古いバージョンで作成したエクスポートファイルを、 新しいバージョンでそのまま読み込もうとするとエラーになります。 形式が変わっているからです。
2つの選択肢:直接変換 vs 連鎖変換
破壊的変更が起きるたびに、変換処理を書く必要があります。 ここで2つのアプローチがあります。
A. 各バージョンから最新版への直接変換
v1.0.0 → v1.3.0 を書く
v1.1.0 → v1.3.0 を書く
v1.2.0 → v1.3.0 を書くバージョンが増えるほど、書くコードが爆発的に増えます。 v1.4.0をリリースすると、さらに3つの変換器を追加(または既存を修正)する必要があります。
B. 隣り合うバージョン間の連鎖変換
v1.0.0 → v1.1.0 → v1.2.0 → v1.3.0一括採点ではBを採用しました。理由は:
- 書く変換器の数が少ない - 常に1つ追加するだけ
- 各変換器がシンプル - 1つの破壊的変更だけを扱う
- 既存コードの修正が不要 - 新しい変換器を追加するだけ
連鎖変換の実装
変換器は配列で管理されています:
const TRANSFORMERS = [
new V1_0_0_to_V1_1_0_Transformer(),
new V1_1_0_to_V1_2_0_Transformer(),
new V1_2_0_to_V1_3_0_Transformer(),
]インポート時には:
- ファイルのバージョンを検出(例: v1.0.0)
- 現在のバージョンまでの変換チェーンを構築
- 順番に変換を実行
v1.4.0をリリースするときは、V1_3_0_to_V1_4_0_Transformerを追加するだけ。
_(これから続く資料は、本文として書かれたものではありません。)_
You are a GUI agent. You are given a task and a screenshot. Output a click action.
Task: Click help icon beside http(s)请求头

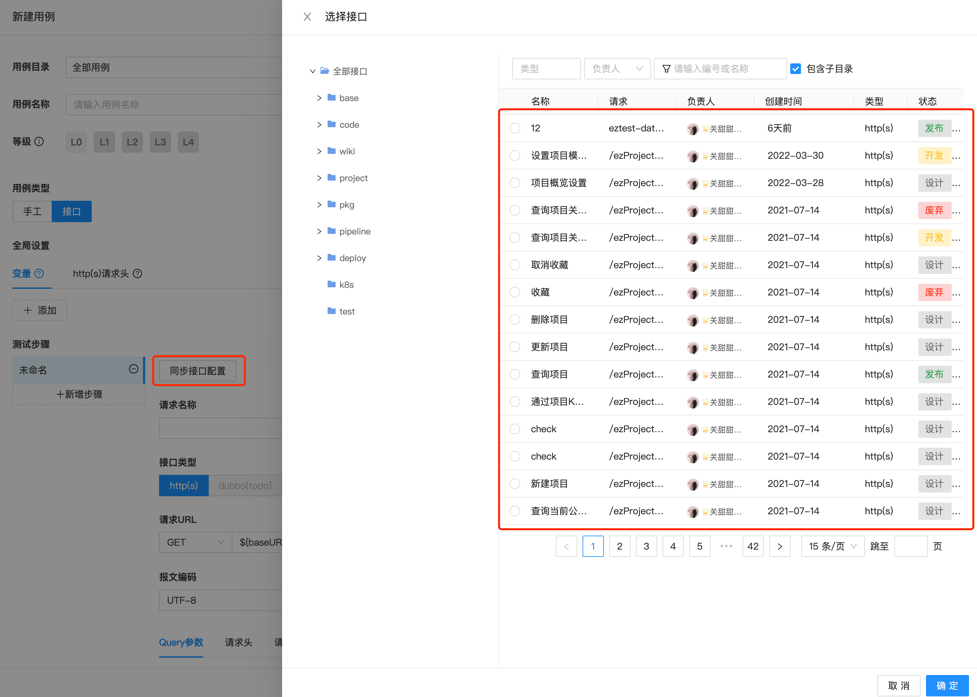(x=137, y=273)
既存のコードを変更する必要はありません。
v1.0.0のファイルをインポートする場合は3つの変換器すべてを実行し、 v1.2.0のファイルなら最後の1つだけを実行します。
実際の変換例
v1.1.0 → v1.2.0:テーブル分離
この変換では、PageImageを2つのテーブルに分離しています。
// 古い形式: 1つのテーブルに混在
interface PageImage {
type: "master" | "answer"
// ...
}
// 新しい形式: 役割ごとに分離
interface MasterImage { /* 解答用紙のマスター画像 */ }
interface StudentAnswerImage { /* 生徒の解答画像 */ }変換処理では、typeフィールドを見て振り分けます。マスター画像と生徒の解答画像を分離することで、 それぞれに適した処理ができるようになりました。
v1.2.0 → v1.3.0:フィールド名変更
// 古い形式
{ studentId: "001" }
// 新しい形式
{ studentNumber: "001" }フィールド名を置き換えるだけのシンプルな変換です。studentIdという名前では「データベースのID」と紛らわしかったため、studentNumber(学籍番号)に改名しました。
まとめ
連鎖的変換の仕組みにより、どんなに古いバージョンのファイルでも読み込めるようになっています。
「去年作ったファイルが開けない」ということがないよう、 後方互換性を大切にしています。